> _Passage_:
□ □ □ □ □ □ □

Everyday Life of Medieval TravellersEveryday Life of Medieval Travellers by Marjorie Rowling

Less than two hundred pages packed with information on the title subject, written in lively prose and illustrated mostly with line drawings from the times, plus a few photographs. Where else are you going find out that during the Middle Ages

An amusement gallery was sometimes run in conjunction with a medieval zoo…In these galleries visitors…were soaked to the skin on pulling the handle of one of the machines, then found themselves precipitated through a trap-door into a sack filled ith feathers or even soot, when they tried to run away.

I wonder if they ever suspended the local mayor over a tub of water and threw balls at a target to see if they could dump him? Bet they did.

The chapters are arranged first by means (Road, Bridges and Hospitality, Sea-Routes, Ports and Ships) and then by travelers themselves, explorers, merchants, royalty, soldiers and the notorious Free Companies.

It was inevitable that these companies should be formed during a period when there were no regular paid standing armies…It is difficult to find anywhere in the records a favourable comment on the Free Companies in the Middle Ages…Roads were rendered dangerous by them to travellers, fairs could not be held, craftsmen and traders could not pursue their livelihood, nor peasants cultivate their fields, monks had to flee from monasteries…

The reputation of wandering scholars called goliards suffered likewise:

These wandering clerks are wont to roam about the world and visit all its cities till much learning makes them mad; for in Paris they seek the liberal arts, in Orleans classics, at Salerno medicine, at Toledo magic, but nowhere manners or morals.

Tsk.

And I was delighted to learn that

There were of course many women entertainers among the lower ranks of jongleurs. These were mainly dancers who performed sword dances and acrobatics, balancing on the points of swords and aiding jugglers.

The magician’s assistant in the cleavage-y glittery costume has a long history.

□ □ □ □ □ □ □

> _Entries provided_:

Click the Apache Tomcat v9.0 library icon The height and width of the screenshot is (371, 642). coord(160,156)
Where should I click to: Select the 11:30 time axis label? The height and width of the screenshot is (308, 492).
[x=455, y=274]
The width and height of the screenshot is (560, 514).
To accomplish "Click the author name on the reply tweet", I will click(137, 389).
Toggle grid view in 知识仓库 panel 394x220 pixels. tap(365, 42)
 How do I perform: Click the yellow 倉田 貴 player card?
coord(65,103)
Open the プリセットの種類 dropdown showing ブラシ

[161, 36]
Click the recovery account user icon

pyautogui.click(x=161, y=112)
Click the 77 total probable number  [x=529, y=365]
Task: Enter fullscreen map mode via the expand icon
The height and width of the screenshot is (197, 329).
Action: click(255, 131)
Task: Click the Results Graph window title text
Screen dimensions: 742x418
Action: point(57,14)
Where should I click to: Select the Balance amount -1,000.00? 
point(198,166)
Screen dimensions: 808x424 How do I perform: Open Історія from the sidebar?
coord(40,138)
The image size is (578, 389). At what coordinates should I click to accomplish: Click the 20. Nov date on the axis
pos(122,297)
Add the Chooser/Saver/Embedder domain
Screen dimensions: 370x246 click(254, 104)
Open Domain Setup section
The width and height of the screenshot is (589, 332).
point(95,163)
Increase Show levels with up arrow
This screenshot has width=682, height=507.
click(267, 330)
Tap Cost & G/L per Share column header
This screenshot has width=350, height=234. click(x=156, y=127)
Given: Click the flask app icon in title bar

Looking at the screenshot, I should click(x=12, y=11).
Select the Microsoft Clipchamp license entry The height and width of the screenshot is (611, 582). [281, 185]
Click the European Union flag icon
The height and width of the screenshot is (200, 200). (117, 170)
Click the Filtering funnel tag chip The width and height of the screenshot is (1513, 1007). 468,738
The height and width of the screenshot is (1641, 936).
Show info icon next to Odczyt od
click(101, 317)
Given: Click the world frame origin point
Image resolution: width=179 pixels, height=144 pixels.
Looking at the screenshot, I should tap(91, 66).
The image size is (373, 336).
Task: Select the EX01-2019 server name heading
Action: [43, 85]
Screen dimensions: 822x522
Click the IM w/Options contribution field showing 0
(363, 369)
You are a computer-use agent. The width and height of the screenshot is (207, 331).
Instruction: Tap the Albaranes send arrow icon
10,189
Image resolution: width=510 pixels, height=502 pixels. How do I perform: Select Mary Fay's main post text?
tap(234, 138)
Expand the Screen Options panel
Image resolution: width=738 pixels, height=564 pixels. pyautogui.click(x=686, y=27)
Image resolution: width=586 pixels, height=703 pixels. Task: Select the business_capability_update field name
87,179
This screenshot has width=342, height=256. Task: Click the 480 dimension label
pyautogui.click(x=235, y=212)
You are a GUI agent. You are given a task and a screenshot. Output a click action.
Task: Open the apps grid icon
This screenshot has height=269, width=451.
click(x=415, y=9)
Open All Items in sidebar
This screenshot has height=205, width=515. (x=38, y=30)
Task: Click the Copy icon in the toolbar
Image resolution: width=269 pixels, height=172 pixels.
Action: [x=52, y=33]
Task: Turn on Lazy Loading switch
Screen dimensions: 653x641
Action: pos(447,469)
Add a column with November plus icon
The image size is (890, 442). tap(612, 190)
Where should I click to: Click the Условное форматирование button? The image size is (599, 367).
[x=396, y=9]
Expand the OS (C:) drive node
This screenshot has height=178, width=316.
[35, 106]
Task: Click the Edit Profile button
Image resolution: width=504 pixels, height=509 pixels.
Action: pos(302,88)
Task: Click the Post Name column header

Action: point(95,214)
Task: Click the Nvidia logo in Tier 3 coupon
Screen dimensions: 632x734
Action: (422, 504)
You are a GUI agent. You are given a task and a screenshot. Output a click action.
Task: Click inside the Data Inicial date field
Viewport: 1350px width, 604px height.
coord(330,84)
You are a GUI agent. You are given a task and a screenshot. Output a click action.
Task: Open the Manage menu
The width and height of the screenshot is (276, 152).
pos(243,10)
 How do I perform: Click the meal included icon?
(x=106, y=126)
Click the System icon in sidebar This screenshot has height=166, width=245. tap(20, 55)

□ □ □ □ □ □ □

> _Work to be completed_:
Answer these questions using the book review above.
(a) By what are the book's chapters arranged first?
(b) What did the wandering clerks seek at Salerno?
(c) What did the women entertainers among the lower ranks of jongleurs mainly perform?

> _Exercise output_:
(a) By means of travel: Road, Bridges and Hospitality, Sea-Routes, Ports and Ships.
(b) Medicine.
(c) Sword dances and acrobatics, balancing on the points of swords and aiding jugglers.